In case of the virtual keyboard the alphanumeric signs are selected in two steps. The first step is selecting the column containing the desired sign. When the control blink is detected – the signs in the column are highlighted in a sequence and the second control blink allow for entering the selected letter to the active text editor.
The arrangement of the alphanumeric signs on the virtual keyboard is different from the QWERTY system. The signs are placed in such a way that the access time to the particular sign is proportional to the frequency of appearance of this sign in particular language (Figure 6). Therefore, for each language a different arrangement of letters is required.
The screen mouse menu consists of seven function buttons and the “Exit” button (Figure 7). The activation of one of the four arrow buttons causes the mouse cursor to move in the selected direction. The second control blink stops the movement of the cursor. Buttons L, R and 2L are responsible for left, right and double left click respectively. In this way the screen mouse gives the user access to all functions of Windows Explorer.

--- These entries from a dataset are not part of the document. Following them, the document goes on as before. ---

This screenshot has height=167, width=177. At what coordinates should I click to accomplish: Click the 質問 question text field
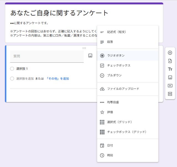tap(47, 56)
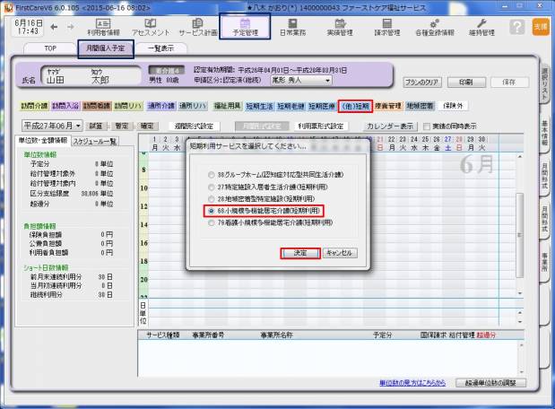This screenshot has height=409, width=555.
Task: Open 単位数の見方はこちらから link
Action: [412, 383]
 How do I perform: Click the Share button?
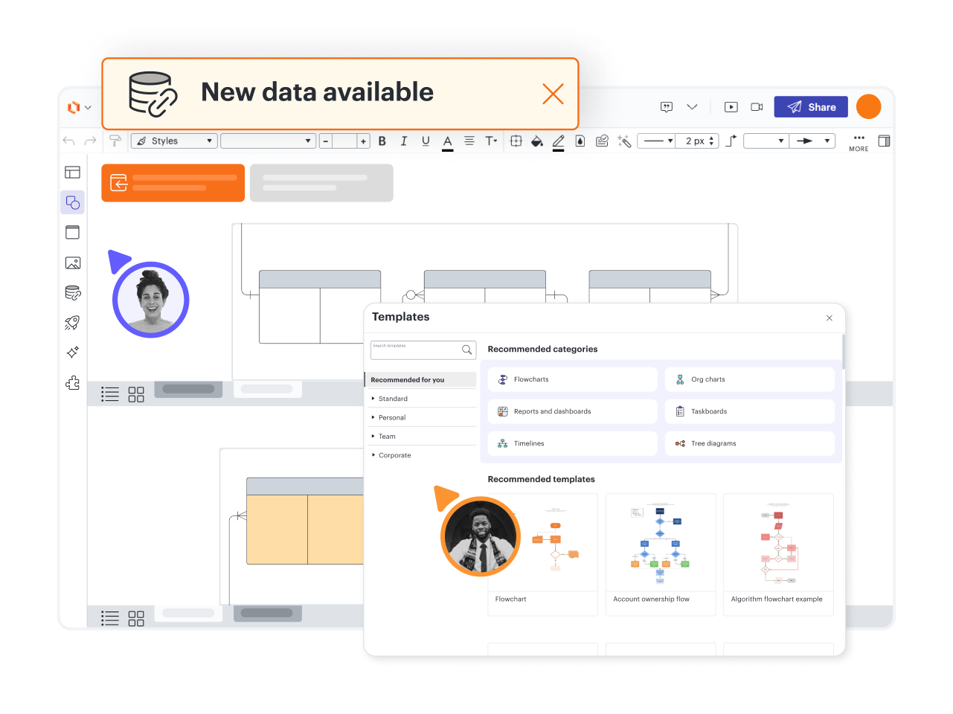coord(811,107)
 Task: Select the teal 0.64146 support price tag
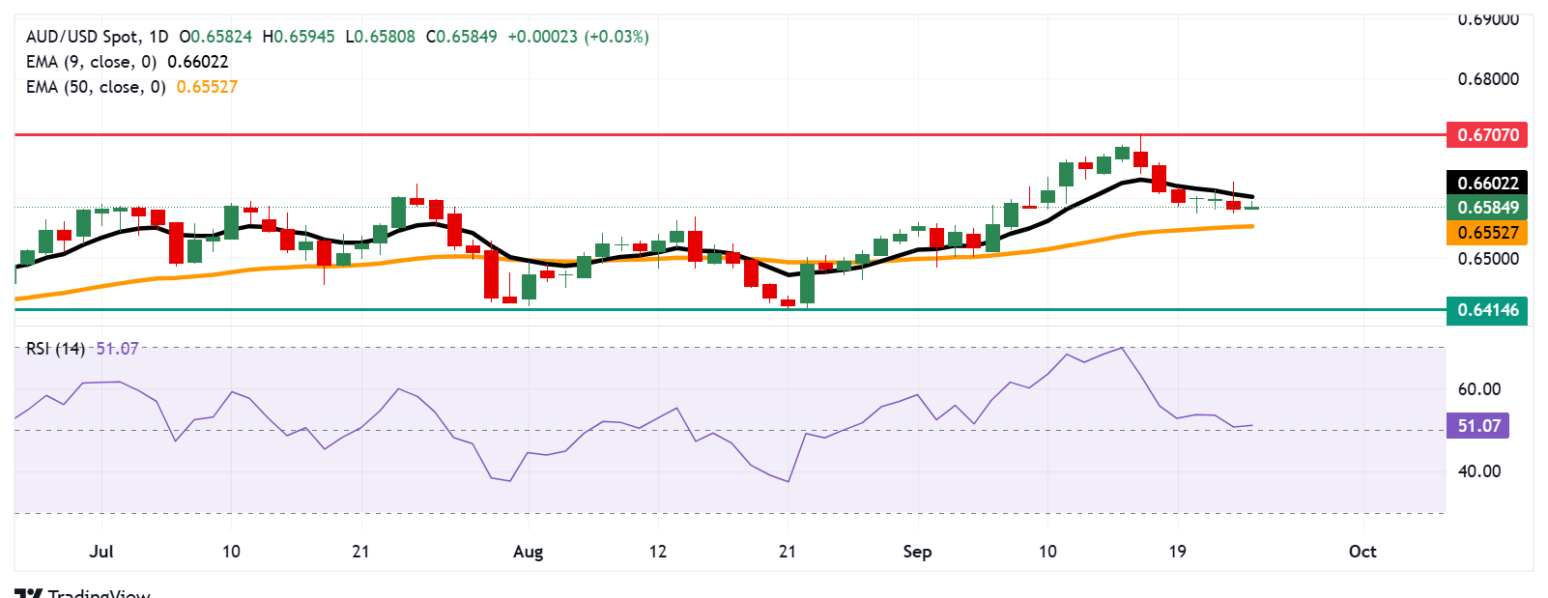(x=1487, y=310)
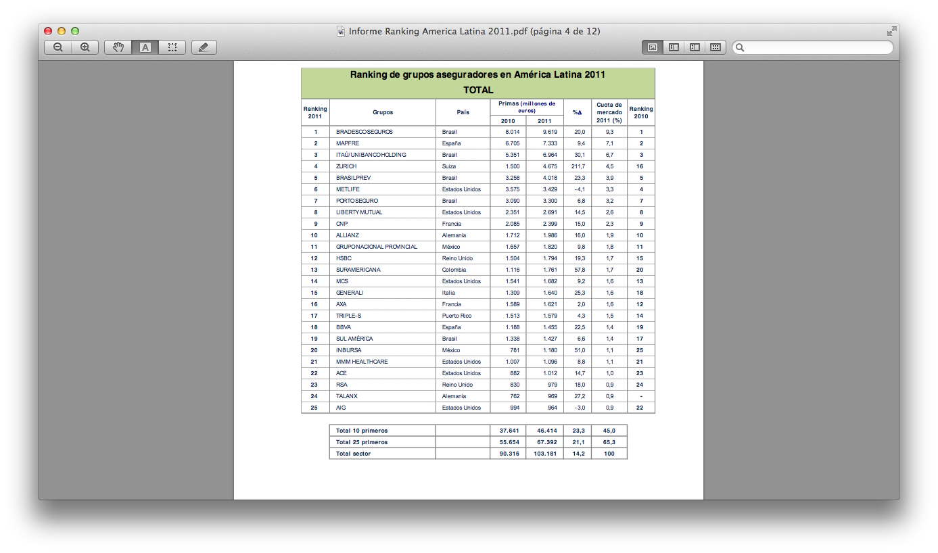Screen dimensions: 938x553
Task: Click the search magnifier icon
Action: 741,47
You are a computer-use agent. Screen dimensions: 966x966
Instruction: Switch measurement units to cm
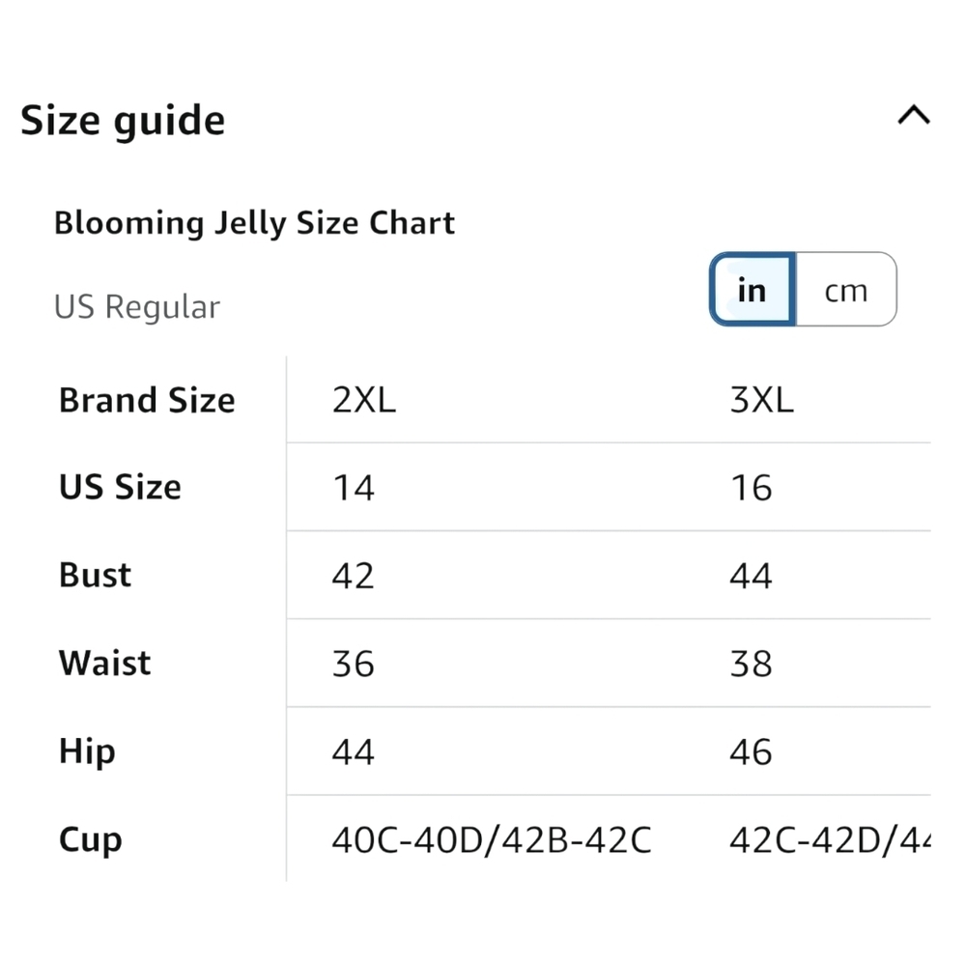pyautogui.click(x=846, y=290)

Figure 6. Letter arrangement on the virtual keyboard
Figure 7. Screen mouse panel
The developed eye-blink controlled HCI was tested by 49 user: 12 disabled and 37 healthy ones. The functionality of the interface was assessed in two ways: by estimating the time required to enter particular sequences of alphanumeric signs, and by assessing the precision of using the screen mouse. Each user performance was measured twice: before and after the 2-hours training session. The results are summarized in Table 1. The average time of entering a single sign was equal to 16.8s. before the training session and 11,7s. after the training session. The average time of moving the cursor from the bottom right corner to the center of the screen was equal to 7.46s. Also the percentage of detected control eye-blinks was calculated and it was equal to ~99%.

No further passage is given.